= Your instructions =
Update the records starting at the line containing "Task: Open the detailed" and ending at the line containing "will pyautogui.click(x=211, y=21).": replace "computer-use agent" with "screen agent" and leave everything else as it is. Return only those lines.

= Data supplied =

################

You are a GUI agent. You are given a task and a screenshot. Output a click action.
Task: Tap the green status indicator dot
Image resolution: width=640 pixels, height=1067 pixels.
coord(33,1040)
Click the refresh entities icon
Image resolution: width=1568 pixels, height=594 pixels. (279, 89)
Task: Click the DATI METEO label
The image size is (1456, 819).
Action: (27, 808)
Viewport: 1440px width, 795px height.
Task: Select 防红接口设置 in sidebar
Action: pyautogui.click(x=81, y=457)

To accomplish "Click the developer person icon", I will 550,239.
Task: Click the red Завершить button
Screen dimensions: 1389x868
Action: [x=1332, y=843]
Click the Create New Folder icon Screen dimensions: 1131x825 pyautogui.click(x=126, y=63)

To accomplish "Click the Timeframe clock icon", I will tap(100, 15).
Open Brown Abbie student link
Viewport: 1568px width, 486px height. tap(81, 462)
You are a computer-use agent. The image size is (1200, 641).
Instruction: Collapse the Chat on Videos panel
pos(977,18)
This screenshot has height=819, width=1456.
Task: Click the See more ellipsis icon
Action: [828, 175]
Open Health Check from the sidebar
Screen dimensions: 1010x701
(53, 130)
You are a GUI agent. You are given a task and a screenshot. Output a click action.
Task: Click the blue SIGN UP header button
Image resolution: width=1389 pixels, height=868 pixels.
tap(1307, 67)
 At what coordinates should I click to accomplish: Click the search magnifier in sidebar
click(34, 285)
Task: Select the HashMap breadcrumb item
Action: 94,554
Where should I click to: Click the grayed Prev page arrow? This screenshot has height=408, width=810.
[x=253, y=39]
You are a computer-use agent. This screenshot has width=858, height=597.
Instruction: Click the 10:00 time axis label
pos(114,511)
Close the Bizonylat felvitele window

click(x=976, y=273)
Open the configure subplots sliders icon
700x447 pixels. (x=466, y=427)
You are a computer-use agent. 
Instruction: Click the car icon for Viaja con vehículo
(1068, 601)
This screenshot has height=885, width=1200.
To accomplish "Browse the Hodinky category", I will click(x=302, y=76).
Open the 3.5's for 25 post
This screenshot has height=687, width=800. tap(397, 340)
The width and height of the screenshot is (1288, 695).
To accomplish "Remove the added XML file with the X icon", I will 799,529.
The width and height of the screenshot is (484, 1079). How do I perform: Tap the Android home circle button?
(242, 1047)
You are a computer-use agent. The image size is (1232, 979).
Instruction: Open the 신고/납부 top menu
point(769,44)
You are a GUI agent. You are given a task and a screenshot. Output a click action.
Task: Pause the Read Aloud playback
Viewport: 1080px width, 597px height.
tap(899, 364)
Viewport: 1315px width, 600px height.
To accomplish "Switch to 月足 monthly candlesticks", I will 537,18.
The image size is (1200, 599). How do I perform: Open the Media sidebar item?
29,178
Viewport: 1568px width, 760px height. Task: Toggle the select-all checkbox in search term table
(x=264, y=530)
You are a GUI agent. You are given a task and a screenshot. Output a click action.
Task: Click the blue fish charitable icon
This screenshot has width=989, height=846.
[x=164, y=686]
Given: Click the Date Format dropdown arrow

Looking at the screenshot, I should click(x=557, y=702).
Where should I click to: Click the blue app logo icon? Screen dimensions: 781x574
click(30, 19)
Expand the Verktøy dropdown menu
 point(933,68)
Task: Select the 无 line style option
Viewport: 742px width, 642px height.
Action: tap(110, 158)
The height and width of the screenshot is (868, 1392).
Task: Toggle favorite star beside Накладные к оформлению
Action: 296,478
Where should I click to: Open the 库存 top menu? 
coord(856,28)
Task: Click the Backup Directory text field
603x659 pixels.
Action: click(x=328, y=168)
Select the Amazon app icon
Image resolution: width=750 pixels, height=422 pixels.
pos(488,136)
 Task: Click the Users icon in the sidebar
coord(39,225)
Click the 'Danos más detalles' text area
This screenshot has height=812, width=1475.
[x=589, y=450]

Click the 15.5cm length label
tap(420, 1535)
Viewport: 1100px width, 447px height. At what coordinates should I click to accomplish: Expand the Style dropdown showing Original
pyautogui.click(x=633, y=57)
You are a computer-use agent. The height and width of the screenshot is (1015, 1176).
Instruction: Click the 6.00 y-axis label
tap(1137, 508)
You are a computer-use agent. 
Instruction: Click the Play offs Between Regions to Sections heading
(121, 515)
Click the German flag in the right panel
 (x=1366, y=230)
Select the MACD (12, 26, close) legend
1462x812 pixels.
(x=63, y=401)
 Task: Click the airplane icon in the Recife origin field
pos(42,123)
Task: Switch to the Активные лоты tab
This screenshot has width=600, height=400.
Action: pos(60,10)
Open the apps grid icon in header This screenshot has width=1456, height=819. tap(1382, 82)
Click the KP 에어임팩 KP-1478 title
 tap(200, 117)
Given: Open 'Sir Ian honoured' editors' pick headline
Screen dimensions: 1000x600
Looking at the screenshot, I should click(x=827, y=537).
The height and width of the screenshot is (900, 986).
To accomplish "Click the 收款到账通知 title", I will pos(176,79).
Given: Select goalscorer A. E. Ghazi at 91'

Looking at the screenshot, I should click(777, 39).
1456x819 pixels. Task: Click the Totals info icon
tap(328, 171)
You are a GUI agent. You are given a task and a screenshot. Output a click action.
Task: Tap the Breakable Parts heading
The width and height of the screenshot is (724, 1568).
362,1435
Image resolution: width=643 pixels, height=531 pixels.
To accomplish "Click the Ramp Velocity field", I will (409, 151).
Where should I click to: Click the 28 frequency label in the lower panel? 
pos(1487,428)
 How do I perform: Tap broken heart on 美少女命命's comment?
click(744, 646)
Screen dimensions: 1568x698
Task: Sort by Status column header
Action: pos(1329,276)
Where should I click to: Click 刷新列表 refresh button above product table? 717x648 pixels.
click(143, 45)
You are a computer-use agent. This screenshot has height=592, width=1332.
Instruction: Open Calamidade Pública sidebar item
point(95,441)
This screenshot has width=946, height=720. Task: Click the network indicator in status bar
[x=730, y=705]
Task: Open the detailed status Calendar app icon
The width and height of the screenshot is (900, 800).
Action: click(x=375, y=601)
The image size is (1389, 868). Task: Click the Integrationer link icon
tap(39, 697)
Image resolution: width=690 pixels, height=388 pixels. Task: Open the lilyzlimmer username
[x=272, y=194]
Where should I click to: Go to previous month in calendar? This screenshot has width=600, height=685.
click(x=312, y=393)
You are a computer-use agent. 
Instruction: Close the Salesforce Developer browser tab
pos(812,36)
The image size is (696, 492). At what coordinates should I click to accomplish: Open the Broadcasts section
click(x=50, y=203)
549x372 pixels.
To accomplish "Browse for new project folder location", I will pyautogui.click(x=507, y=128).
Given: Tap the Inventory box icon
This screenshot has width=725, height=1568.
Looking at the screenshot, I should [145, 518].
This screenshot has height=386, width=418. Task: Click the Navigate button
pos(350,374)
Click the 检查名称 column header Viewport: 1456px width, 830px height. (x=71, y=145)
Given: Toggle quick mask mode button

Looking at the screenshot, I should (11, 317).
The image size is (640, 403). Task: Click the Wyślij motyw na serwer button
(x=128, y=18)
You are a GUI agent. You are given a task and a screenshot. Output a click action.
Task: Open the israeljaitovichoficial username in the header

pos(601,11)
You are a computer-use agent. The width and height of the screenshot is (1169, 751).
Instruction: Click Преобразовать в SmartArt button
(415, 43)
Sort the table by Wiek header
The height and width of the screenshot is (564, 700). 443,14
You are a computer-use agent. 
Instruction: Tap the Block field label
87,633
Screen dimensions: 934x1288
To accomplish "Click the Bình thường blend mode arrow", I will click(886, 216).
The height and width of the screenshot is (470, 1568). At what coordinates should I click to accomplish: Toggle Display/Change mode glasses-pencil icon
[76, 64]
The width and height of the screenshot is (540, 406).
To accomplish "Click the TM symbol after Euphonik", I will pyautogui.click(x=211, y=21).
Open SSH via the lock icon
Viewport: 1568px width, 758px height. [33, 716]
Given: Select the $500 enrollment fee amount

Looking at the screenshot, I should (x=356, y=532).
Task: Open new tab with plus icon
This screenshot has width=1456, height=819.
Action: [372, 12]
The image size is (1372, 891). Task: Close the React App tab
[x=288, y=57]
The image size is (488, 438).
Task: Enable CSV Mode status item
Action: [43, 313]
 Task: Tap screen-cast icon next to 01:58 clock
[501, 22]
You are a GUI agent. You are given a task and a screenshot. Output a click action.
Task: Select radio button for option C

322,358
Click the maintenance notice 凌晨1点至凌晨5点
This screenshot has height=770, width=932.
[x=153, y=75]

################

= Written solution =
Task: Open the detailed status Calendar app icon
The width and height of the screenshot is (900, 800).
Action: click(x=375, y=601)
The image size is (1389, 868). Task: Click the Integrationer link icon
tap(39, 697)
Image resolution: width=690 pixels, height=388 pixels. Task: Open the lilyzlimmer username
[x=272, y=194]
Where should I click to: Go to previous month in calendar? This screenshot has width=600, height=685.
click(x=312, y=393)
You are a screen agent. 
Instruction: Close the Salesforce Developer browser tab
pos(812,36)
The image size is (696, 492). At what coordinates should I click to accomplish: Open the Broadcasts section
click(x=50, y=203)
549x372 pixels.
To accomplish "Browse for new project folder location", I will pyautogui.click(x=507, y=128).
Given: Tap the Inventory box icon
This screenshot has width=725, height=1568.
Looking at the screenshot, I should [145, 518].
This screenshot has height=386, width=418. Task: Click the Navigate button
pos(350,374)
Click the 检查名称 column header Viewport: 1456px width, 830px height. (x=71, y=145)
Given: Toggle quick mask mode button

Looking at the screenshot, I should (11, 317).
The image size is (640, 403). Task: Click the Wyślij motyw na serwer button
(x=128, y=18)
You are a GUI agent. You are given a task and a screenshot. Output a click action.
Task: Open the israeljaitovichoficial username in the header

pos(601,11)
You are a screen agent. The width and height of the screenshot is (1169, 751).
Instruction: Click Преобразовать в SmartArt button
(415, 43)
Sort the table by Wiek header
The height and width of the screenshot is (564, 700). 443,14
You are a screen agent. 
Instruction: Tap the Block field label
87,633
Screen dimensions: 934x1288
To accomplish "Click the Bình thường blend mode arrow", I will click(886, 216).
The height and width of the screenshot is (470, 1568). At what coordinates should I click to accomplish: Toggle Display/Change mode glasses-pencil icon
[76, 64]
The width and height of the screenshot is (540, 406).
To accomplish "Click the TM symbol after Euphonik", I will pyautogui.click(x=211, y=21).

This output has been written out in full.